Wednesday, July 31, 2013

To the greatest mother in the world, mine...


You deserve better than me. I will never have enough words to tell you how sorry I am. I have put you through hell. I have done more to you than any parent deserves. For every time I called you a bitch (to your face or not), I am sorry. For every time I stole from you to support my selfish party girl life, I am sorry. For the night you found out your only daughter was a pill popping shell of herself, I am sorry. You have been my # 1 fan my whole life and I never saw it. I've spent more time than I care to remember being so angry at you. I've blamed you for every bad thing that has ever happened to me. It was easier for me to make you the bad guy than to accept the reality. I know you always did the best you could and I am so sorry I never recognized it.
I need not to question whether you'll forgive me. I know you already have. I don't understand why you would because I don't deserve it, but I digress. You used to always tell me that I loved my dad more than I loved you and it used to drive me crazy because it's just not true. I love my dad in different way. I've spent my whole life wanting more of him. Never having enough time with him and never putting enough effort into my relationship with him (I'm aware of how dumb that sounds). But I love you more. Because of his health issues or because I didn't live with him or because of my own fucked up mind, I've become accustomed to not having my dad. As horrible as it sounds, I know I can live without him. I can't imagine me without you.
From the beginning it’s been us against the world. I'm also sorry you got stuck with such a crappy partner. I firmly believe that after the “I'm sorry” should come the “thank you”. Thank you for never giving up on me, no matter how many times you said you would. Thank you for always believing that I am worth more than how I act. Thank you for never letting me give up on myself. Thank you for putting up with my lies and bullshit. Thank you for loving me, unconditionally.
One day I will become a mother. One day I will feel the love you've felt for me all of these years. One day (actually a lot of days) my kids will break my heart just like I have broken yours. I don't think I will forgive myself until that day. See, as much as it hurts me to have failed you, I know it hurts you more. We're still far from that day, but I know its coming. My only hope is that when it does, I have you by my side. I want more than anything to share those moments with you. I want to live a life that makes you proud of me.
I remember when I was little; I wanted so desperately to please you.

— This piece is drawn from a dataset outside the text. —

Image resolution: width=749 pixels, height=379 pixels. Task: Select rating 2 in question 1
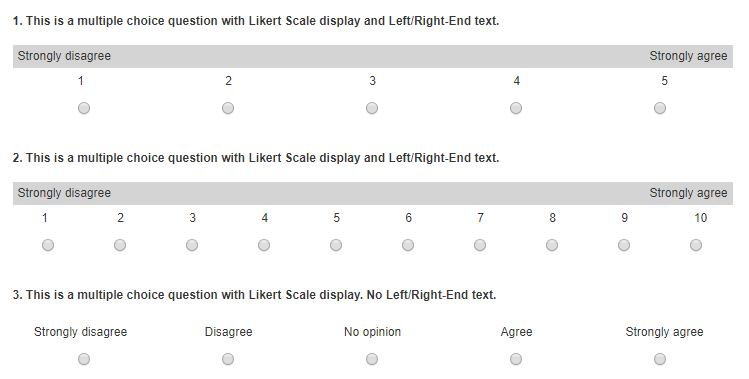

I went through a phase where I rebelled against that instinct, but I know now that it was right all along. Neither one of us is perfect by far. There are still a lot of pent up resentments that make us lash out at each other. At least we're trying to get through it. The fact that, no matter what I do you still try to fix me, makes me love you more every day. I know I don't show it as much as I should, but I love you more than words can say. You are truly an exceptional mother and woman. I will spend the rest of my life trying to fill your shoes. I will spend the rest of my life trying to make up for all of this shit. Hold on to your faith in me, because God knows I have very little faith in myself.

Always yours,
Nani


Update: My relationship with my mom is still a work in progress but I'm happy to say that it is improving. Perhaps not remarkably or in a speedy fashion but, slow and steady wins the race.